Make generated pods only request the maximum necessary resources #723

dwnusbaum · 2019-04-04T18:28:04Z

Changes

Before this change, if CPU, memory, or ephemeral storage resource requests were set in a Task's steps (which are Containers), the generated Pod would require the sum of all of the steps' requests to be scheduled on a Node. However, because Tekton overwrites Container entrypoints in Tasks to make the Containers logically execute one at a time, we want to make Pods generated by the TaskRun only request the maximum resources that will be necessary for any single Container rather than the sum of all resource requests.

To make this happen, when generating a Pod for a Task, we find the Step with largest resource requests among all Steps, and set the resource requests for all other steps to 0 for the respective resource. If no Step has an explicit resource request, all requests are set to 0. If we unset resource requests instead of setting them to 0 explicitly, then the limits would be used for the requests, which would defeat the purpose of unsetting the requested values (and could end up making the Pod request more memory than it did in the first place).

I did not add any e2e tests, but would be happy to do so if desired by reviewers. I think the tests would need to look up Nodes in the cluster to find the maximum allowed resources and then create some tasks dynamically that would have been unschedulable before this change but work after the change.

CC @bbrowning, @abayer

Fixes #598

Submitter Checklist

These are the criteria that every PR should meet, please check them off as you
review them:

Includes tests (if functionality changed/added)
Includes docs (if user facing)
Commit messages follow commit message best practices

See the contribution guide
for more details.

Release Notes

Set CPU, memory, and ephemeral storage resource requests for each
step in a Task to zero if the step does not have the largest resource
request out of all steps in the Task. This ensures that the Pod that
executes the Task will only request the resources necessary to
execute any single step in the Task, rather than requesting the sum
of all of the step's resource requests, and is safe because Tekton
executes steps sequentially rather than all at once.

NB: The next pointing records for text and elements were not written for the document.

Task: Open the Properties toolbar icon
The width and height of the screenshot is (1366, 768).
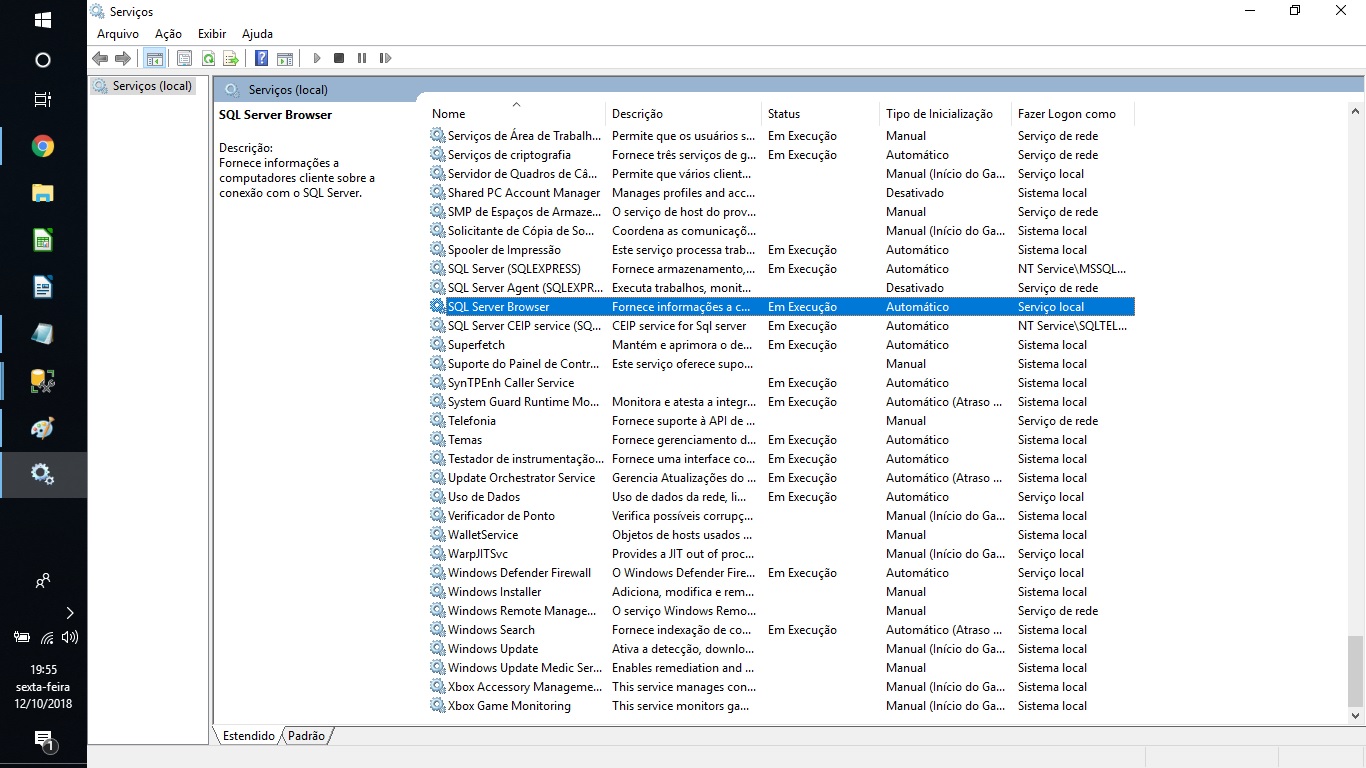Action: (x=184, y=59)
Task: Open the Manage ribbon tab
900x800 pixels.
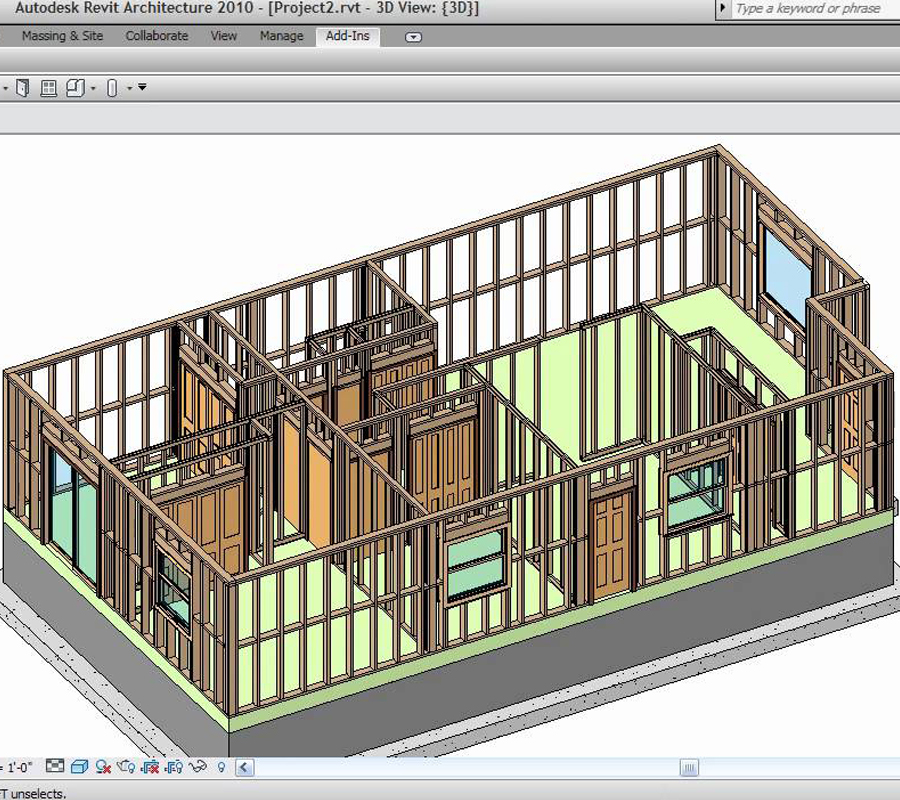Action: point(281,36)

pkg/reconciler/v1alpha1/taskrun/resources/pod.go

dwnusbaum · 2019-04-04T18:30:43Z

pkg/reconciler/v1alpha1/taskrun/resources/pod_test.go

-	ignorePrivateResourceFields = cmpopts.IgnoreUnexported(resource.Quantity{})
-	nopContainer                = corev1.Container{
+	resourceQuantityCmp = cmp.Comparer(func(x, y resource.Quantity) bool {
+		return x.Cmp(y) == 0


I added this comparator in 3 places. It would be nice to have a default comparator with some helpful default settings for use in tests, but I didn't see any kind of util package or anything for that kind of thing. Is there a place for something like that?

dwnusbaum · 2019-04-04T18:31:42Z

test/builder/container.go

+	}
+}
+
+func Memory(val string) ResourceListOp {


Alternatively we could just have func Resource(name corev1.ResourceName, val string) so we don't need a separate method for every function, but that would be a little more verbose in the tests.

dwnusbaum · 2019-04-04T19:16:18Z

/test pull-tekton-pipeline-integration-tests

dwnusbaum · 2019-04-04T20:42:08Z

I guess the tests are failing for the reason Nader described here?

/test pull-tekton-pipeline-integration-tests

dwnusbaum · 2019-04-05T13:37:56Z

/test pull-tekton-pipeline-integration-tests

vdemeester

Desgin wise I'm torn between:

the current implement, that let the Max request of each type on it's original container (step)
an implementation where we would get the Max for each and apply to the first container (step)

The later makes it easier to know where to look for those resource requests.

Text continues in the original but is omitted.